- **Records for this exercise**:
------------------------------

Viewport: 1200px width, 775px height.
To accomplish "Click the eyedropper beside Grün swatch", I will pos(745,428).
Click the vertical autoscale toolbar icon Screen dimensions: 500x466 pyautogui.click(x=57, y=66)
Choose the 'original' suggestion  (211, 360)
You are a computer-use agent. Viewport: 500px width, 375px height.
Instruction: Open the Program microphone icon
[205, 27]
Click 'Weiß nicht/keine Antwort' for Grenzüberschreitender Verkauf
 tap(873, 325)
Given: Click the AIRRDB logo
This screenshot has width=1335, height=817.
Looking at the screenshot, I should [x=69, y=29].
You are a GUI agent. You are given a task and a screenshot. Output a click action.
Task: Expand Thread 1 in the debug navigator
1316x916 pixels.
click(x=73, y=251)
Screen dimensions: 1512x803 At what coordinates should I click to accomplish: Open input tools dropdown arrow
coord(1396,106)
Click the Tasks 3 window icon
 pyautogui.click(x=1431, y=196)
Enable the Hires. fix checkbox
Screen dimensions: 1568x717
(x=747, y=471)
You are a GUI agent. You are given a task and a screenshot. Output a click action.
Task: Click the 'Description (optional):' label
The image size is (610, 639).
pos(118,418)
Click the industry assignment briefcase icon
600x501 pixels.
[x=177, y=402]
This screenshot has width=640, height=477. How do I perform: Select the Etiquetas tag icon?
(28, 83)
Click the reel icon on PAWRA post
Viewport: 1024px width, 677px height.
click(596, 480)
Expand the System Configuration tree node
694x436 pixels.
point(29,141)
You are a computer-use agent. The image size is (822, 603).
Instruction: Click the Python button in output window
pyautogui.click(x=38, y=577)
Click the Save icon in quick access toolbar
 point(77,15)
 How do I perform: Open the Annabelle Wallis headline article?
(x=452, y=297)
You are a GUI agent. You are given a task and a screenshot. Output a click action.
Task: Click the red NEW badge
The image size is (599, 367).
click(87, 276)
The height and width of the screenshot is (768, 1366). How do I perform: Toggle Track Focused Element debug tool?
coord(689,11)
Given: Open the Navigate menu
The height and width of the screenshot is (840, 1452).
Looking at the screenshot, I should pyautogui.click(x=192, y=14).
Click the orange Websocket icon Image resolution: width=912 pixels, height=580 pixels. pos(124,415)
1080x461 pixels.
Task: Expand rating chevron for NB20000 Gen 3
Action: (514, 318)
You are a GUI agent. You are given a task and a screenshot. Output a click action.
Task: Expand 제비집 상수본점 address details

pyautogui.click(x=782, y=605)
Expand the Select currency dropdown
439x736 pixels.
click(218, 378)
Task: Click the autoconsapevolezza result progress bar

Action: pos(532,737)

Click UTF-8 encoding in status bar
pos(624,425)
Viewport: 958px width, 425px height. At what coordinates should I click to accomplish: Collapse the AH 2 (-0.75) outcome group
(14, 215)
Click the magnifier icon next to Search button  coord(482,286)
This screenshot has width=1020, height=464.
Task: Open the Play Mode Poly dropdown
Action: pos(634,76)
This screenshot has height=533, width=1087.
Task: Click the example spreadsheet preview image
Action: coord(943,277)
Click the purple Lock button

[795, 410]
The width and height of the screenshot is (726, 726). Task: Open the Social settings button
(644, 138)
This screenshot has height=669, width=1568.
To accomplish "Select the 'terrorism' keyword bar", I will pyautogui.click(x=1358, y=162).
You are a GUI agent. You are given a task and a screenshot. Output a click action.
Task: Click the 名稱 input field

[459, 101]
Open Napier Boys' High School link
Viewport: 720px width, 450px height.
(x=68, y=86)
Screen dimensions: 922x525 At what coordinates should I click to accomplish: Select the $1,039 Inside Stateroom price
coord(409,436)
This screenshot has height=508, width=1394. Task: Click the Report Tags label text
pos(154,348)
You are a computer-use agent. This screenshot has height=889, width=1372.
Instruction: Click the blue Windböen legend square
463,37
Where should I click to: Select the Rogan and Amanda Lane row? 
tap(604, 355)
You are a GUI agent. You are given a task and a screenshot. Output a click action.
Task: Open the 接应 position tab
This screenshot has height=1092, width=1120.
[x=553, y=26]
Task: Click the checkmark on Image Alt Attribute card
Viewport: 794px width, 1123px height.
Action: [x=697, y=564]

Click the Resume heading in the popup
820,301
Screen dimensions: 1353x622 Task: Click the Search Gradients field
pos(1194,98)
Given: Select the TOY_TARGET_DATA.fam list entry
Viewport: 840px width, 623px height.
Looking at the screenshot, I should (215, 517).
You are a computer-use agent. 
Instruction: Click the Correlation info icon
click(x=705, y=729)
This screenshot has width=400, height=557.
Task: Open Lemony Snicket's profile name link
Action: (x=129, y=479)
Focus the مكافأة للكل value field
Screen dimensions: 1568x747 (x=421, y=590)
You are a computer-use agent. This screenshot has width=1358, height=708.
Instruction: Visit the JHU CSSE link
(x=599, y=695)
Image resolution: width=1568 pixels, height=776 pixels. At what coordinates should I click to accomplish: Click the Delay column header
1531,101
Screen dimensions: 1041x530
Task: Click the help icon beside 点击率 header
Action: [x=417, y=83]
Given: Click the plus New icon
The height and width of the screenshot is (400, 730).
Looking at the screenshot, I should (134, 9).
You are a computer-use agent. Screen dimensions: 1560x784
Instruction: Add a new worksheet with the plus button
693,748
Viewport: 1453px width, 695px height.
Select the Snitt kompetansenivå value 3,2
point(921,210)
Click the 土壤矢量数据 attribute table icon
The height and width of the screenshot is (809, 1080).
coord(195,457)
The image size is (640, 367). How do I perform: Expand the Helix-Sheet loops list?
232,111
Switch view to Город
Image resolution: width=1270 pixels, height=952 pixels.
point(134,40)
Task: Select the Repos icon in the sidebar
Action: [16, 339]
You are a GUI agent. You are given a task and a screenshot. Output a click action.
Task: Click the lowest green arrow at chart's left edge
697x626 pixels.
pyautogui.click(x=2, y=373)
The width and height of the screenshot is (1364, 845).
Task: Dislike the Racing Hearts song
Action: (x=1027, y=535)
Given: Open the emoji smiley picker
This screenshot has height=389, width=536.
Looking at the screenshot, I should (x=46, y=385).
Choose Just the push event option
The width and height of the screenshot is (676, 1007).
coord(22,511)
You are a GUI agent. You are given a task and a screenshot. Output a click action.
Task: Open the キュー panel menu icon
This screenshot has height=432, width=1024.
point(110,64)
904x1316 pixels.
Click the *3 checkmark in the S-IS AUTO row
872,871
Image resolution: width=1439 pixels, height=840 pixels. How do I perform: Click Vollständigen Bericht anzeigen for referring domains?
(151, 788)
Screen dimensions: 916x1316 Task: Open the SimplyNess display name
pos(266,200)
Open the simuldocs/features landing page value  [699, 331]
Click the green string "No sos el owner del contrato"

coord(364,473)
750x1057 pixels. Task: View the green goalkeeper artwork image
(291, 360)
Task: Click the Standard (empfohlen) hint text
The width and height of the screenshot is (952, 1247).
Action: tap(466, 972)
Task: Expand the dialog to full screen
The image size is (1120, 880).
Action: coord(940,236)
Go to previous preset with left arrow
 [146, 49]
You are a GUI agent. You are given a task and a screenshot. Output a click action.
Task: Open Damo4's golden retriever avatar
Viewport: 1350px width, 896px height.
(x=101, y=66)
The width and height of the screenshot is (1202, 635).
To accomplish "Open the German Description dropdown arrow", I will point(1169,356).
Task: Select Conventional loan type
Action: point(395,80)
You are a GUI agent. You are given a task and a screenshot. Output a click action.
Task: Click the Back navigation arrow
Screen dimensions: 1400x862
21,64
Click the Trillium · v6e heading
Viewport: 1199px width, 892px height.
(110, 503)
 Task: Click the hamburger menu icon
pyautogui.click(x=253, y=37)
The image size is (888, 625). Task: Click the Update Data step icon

------------------------------

- **Exercise aim**:
Quote every line of the listing above verbatim.

- **Finished answer**:
Viewport: 1200px width, 775px height.
To accomplish "Click the eyedropper beside Grün swatch", I will pos(745,428).
Click the vertical autoscale toolbar icon Screen dimensions: 500x466 pyautogui.click(x=57, y=66)
Choose the 'original' suggestion  (211, 360)
You are a computer-use agent. Viewport: 500px width, 375px height.
Instruction: Open the Program microphone icon
[205, 27]
Click 'Weiß nicht/keine Antwort' for Grenzüberschreitender Verkauf
 tap(873, 325)
Given: Click the AIRRDB logo
This screenshot has width=1335, height=817.
Looking at the screenshot, I should [x=69, y=29].
You are a GUI agent. You are given a task and a screenshot. Output a click action.
Task: Expand Thread 1 in the debug navigator
1316x916 pixels.
click(x=73, y=251)
Screen dimensions: 1512x803 At what coordinates should I click to accomplish: Open input tools dropdown arrow
coord(1396,106)
Click the Tasks 3 window icon
 pyautogui.click(x=1431, y=196)
Enable the Hires. fix checkbox
Screen dimensions: 1568x717
(x=747, y=471)
You are a GUI agent. You are given a task and a screenshot. Output a click action.
Task: Click the 'Description (optional):' label
The image size is (610, 639).
pos(118,418)
Click the industry assignment briefcase icon
600x501 pixels.
[x=177, y=402]
This screenshot has width=640, height=477. How do I perform: Select the Etiquetas tag icon?
(28, 83)
Click the reel icon on PAWRA post
Viewport: 1024px width, 677px height.
click(596, 480)
Expand the System Configuration tree node
694x436 pixels.
point(29,141)
You are a computer-use agent. The image size is (822, 603).
Instruction: Click the Python button in output window
pyautogui.click(x=38, y=577)
Click the Save icon in quick access toolbar
 point(77,15)
 How do I perform: Open the Annabelle Wallis headline article?
(x=452, y=297)
You are a GUI agent. You are given a task and a screenshot. Output a click action.
Task: Click the red NEW badge
The image size is (599, 367).
click(87, 276)
The height and width of the screenshot is (768, 1366). How do I perform: Toggle Track Focused Element debug tool?
coord(689,11)
Given: Open the Navigate menu
The height and width of the screenshot is (840, 1452).
Looking at the screenshot, I should pyautogui.click(x=192, y=14).
Click the orange Websocket icon Image resolution: width=912 pixels, height=580 pixels. pos(124,415)
1080x461 pixels.
Task: Expand rating chevron for NB20000 Gen 3
Action: (514, 318)
You are a GUI agent. You are given a task and a screenshot. Output a click action.
Task: Expand 제비집 상수본점 address details

pyautogui.click(x=782, y=605)
Expand the Select currency dropdown
439x736 pixels.
click(218, 378)
Task: Click the autoconsapevolezza result progress bar

Action: pos(532,737)

Click UTF-8 encoding in status bar
pos(624,425)
Viewport: 958px width, 425px height. At what coordinates should I click to accomplish: Collapse the AH 2 (-0.75) outcome group
(14, 215)
Click the magnifier icon next to Search button  coord(482,286)
This screenshot has width=1020, height=464.
Task: Open the Play Mode Poly dropdown
Action: pos(634,76)
This screenshot has height=533, width=1087.
Task: Click the example spreadsheet preview image
Action: coord(943,277)
Click the purple Lock button

[795, 410]
The width and height of the screenshot is (726, 726). Task: Open the Social settings button
(644, 138)
This screenshot has height=669, width=1568.
To accomplish "Select the 'terrorism' keyword bar", I will pyautogui.click(x=1358, y=162).
You are a GUI agent. You are given a task and a screenshot. Output a click action.
Task: Click the 名稱 input field

[459, 101]
Open Napier Boys' High School link
Viewport: 720px width, 450px height.
(x=68, y=86)
Screen dimensions: 922x525 At what coordinates should I click to accomplish: Select the $1,039 Inside Stateroom price
coord(409,436)
This screenshot has height=508, width=1394. Task: Click the Report Tags label text
pos(154,348)
You are a computer-use agent. This screenshot has height=889, width=1372.
Instruction: Click the blue Windböen legend square
463,37
Where should I click to: Select the Rogan and Amanda Lane row? 
tap(604, 355)
You are a GUI agent. You are given a task and a screenshot. Output a click action.
Task: Open the 接应 position tab
This screenshot has height=1092, width=1120.
[x=553, y=26]
Task: Click the checkmark on Image Alt Attribute card
Viewport: 794px width, 1123px height.
Action: [x=697, y=564]

Click the Resume heading in the popup
820,301
Screen dimensions: 1353x622 Task: Click the Search Gradients field
pos(1194,98)
Given: Select the TOY_TARGET_DATA.fam list entry
Viewport: 840px width, 623px height.
Looking at the screenshot, I should (215, 517).
You are a computer-use agent. 
Instruction: Click the Correlation info icon
click(x=705, y=729)
This screenshot has width=400, height=557.
Task: Open Lemony Snicket's profile name link
Action: (x=129, y=479)
Focus the مكافأة للكل value field
Screen dimensions: 1568x747 (x=421, y=590)
You are a computer-use agent. This screenshot has width=1358, height=708.
Instruction: Visit the JHU CSSE link
(x=599, y=695)
Image resolution: width=1568 pixels, height=776 pixels. At what coordinates should I click to accomplish: Click the Delay column header
1531,101
Screen dimensions: 1041x530
Task: Click the help icon beside 点击率 header
Action: [x=417, y=83]
Given: Click the plus New icon
The height and width of the screenshot is (400, 730).
Looking at the screenshot, I should (134, 9).
You are a computer-use agent. Screen dimensions: 1560x784
Instruction: Add a new worksheet with the plus button
693,748
Viewport: 1453px width, 695px height.
Select the Snitt kompetansenivå value 3,2
point(921,210)
Click the 土壤矢量数据 attribute table icon
The height and width of the screenshot is (809, 1080).
coord(195,457)
The image size is (640, 367). How do I perform: Expand the Helix-Sheet loops list?
232,111
Switch view to Город
Image resolution: width=1270 pixels, height=952 pixels.
point(134,40)
Task: Select the Repos icon in the sidebar
Action: [16, 339]
You are a GUI agent. You are given a task and a screenshot. Output a click action.
Task: Click the lowest green arrow at chart's left edge
697x626 pixels.
pyautogui.click(x=2, y=373)
The width and height of the screenshot is (1364, 845).
Task: Dislike the Racing Hearts song
Action: (x=1027, y=535)
Given: Open the emoji smiley picker
This screenshot has height=389, width=536.
Looking at the screenshot, I should (x=46, y=385).
Choose Just the push event option
The width and height of the screenshot is (676, 1007).
coord(22,511)
You are a GUI agent. You are given a task and a screenshot. Output a click action.
Task: Open the キュー panel menu icon
This screenshot has height=432, width=1024.
point(110,64)
904x1316 pixels.
Click the *3 checkmark in the S-IS AUTO row
872,871
Image resolution: width=1439 pixels, height=840 pixels. How do I perform: Click Vollständigen Bericht anzeigen for referring domains?
(151, 788)
Screen dimensions: 916x1316 Task: Open the SimplyNess display name
pos(266,200)
Open the simuldocs/features landing page value  [699, 331]
Click the green string "No sos el owner del contrato"

coord(364,473)
750x1057 pixels. Task: View the green goalkeeper artwork image
(291, 360)
Task: Click the Standard (empfohlen) hint text
The width and height of the screenshot is (952, 1247).
Action: tap(466, 972)
Task: Expand the dialog to full screen
The image size is (1120, 880).
Action: coord(940,236)
Go to previous preset with left arrow
 [146, 49]
You are a GUI agent. You are given a task and a screenshot. Output a click action.
Task: Open Damo4's golden retriever avatar
Viewport: 1350px width, 896px height.
(x=101, y=66)
The width and height of the screenshot is (1202, 635).
To accomplish "Open the German Description dropdown arrow", I will point(1169,356).
Task: Select Conventional loan type
Action: point(395,80)
You are a GUI agent. You are given a task and a screenshot. Output a click action.
Task: Click the Back navigation arrow
Screen dimensions: 1400x862
21,64
Click the Trillium · v6e heading
Viewport: 1199px width, 892px height.
(110, 503)
 Task: Click the hamburger menu icon
pyautogui.click(x=253, y=37)
The image size is (888, 625). Task: Click the Update Data step icon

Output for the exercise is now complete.